Copy out word for word the lines from the one containing "This screenshot has width=1024, height=468." through the end of the rows, including both of those ends.

>> begin Provided records

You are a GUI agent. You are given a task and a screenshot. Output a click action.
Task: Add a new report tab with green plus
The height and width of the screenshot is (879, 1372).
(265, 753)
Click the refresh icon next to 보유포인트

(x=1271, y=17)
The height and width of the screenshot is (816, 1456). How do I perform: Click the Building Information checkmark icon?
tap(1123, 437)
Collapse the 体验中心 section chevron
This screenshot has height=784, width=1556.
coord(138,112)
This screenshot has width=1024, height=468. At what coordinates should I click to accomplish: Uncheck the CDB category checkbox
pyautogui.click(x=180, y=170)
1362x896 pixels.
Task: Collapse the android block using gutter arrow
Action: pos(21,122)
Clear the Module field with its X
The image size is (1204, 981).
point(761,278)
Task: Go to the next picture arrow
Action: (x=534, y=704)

>> end Provided records

## Complete answer
This screenshot has width=1024, height=468. At what coordinates should I click to accomplish: Uncheck the CDB category checkbox
pyautogui.click(x=180, y=170)
1362x896 pixels.
Task: Collapse the android block using gutter arrow
Action: pos(21,122)
Clear the Module field with its X
The image size is (1204, 981).
point(761,278)
Task: Go to the next picture arrow
Action: (x=534, y=704)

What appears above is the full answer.